▶ _Entries shown_:
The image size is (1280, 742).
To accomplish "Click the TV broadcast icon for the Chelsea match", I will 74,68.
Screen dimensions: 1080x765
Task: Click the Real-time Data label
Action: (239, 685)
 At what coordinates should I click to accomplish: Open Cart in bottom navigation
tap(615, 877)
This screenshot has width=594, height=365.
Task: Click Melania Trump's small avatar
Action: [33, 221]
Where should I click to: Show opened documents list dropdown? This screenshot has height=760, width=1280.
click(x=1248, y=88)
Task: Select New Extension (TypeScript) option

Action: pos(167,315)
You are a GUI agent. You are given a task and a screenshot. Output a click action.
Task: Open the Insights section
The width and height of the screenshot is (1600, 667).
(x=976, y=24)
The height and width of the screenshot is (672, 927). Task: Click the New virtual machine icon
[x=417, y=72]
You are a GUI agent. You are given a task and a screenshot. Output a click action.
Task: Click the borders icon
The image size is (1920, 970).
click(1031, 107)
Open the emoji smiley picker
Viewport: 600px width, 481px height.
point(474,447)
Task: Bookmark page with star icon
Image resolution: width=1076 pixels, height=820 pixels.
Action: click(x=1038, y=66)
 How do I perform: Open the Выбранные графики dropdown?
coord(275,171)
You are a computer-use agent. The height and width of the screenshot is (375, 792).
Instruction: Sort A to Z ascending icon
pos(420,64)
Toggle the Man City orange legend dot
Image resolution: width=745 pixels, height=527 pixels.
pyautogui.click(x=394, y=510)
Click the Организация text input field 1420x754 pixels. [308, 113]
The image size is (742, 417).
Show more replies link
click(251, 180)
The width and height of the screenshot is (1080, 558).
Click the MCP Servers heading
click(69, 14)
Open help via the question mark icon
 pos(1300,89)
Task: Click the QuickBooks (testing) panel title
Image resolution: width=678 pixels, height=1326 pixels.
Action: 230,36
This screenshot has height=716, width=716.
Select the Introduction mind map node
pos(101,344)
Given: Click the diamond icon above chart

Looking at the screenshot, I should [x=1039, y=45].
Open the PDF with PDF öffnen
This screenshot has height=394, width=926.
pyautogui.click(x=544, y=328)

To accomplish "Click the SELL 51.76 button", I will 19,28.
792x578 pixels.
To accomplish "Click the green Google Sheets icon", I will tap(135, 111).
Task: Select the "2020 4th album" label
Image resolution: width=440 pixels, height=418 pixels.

▶ _What is being asked_:
Restate the records above in full, keeping each line exactly as it stands.

▶ _Answer to this exercise_:
The image size is (1280, 742).
To accomplish "Click the TV broadcast icon for the Chelsea match", I will 74,68.
Screen dimensions: 1080x765
Task: Click the Real-time Data label
Action: (239, 685)
 At what coordinates should I click to accomplish: Open Cart in bottom navigation
tap(615, 877)
This screenshot has width=594, height=365.
Task: Click Melania Trump's small avatar
Action: [33, 221]
Where should I click to: Show opened documents list dropdown? This screenshot has height=760, width=1280.
click(x=1248, y=88)
Task: Select New Extension (TypeScript) option

Action: pos(167,315)
You are a GUI agent. You are given a task and a screenshot. Output a click action.
Task: Open the Insights section
The width and height of the screenshot is (1600, 667).
(x=976, y=24)
The height and width of the screenshot is (672, 927). Task: Click the New virtual machine icon
[x=417, y=72]
You are a GUI agent. You are given a task and a screenshot. Output a click action.
Task: Click the borders icon
The image size is (1920, 970).
click(1031, 107)
Open the emoji smiley picker
Viewport: 600px width, 481px height.
point(474,447)
Task: Bookmark page with star icon
Image resolution: width=1076 pixels, height=820 pixels.
Action: click(x=1038, y=66)
 How do I perform: Open the Выбранные графики dropdown?
coord(275,171)
You are a computer-use agent. The height and width of the screenshot is (375, 792).
Instruction: Sort A to Z ascending icon
pos(420,64)
Toggle the Man City orange legend dot
Image resolution: width=745 pixels, height=527 pixels.
pyautogui.click(x=394, y=510)
Click the Организация text input field 1420x754 pixels. [308, 113]
The image size is (742, 417).
Show more replies link
click(251, 180)
The width and height of the screenshot is (1080, 558).
Click the MCP Servers heading
click(69, 14)
Open help via the question mark icon
 pos(1300,89)
Task: Click the QuickBooks (testing) panel title
Image resolution: width=678 pixels, height=1326 pixels.
Action: 230,36
This screenshot has height=716, width=716.
Select the Introduction mind map node
pos(101,344)
Given: Click the diamond icon above chart

Looking at the screenshot, I should [x=1039, y=45].
Open the PDF with PDF öffnen
This screenshot has height=394, width=926.
pyautogui.click(x=544, y=328)

To accomplish "Click the SELL 51.76 button", I will 19,28.
792x578 pixels.
To accomplish "Click the green Google Sheets icon", I will tap(135, 111).
Task: Select the "2020 4th album" label
Image resolution: width=440 pixels, height=418 pixels.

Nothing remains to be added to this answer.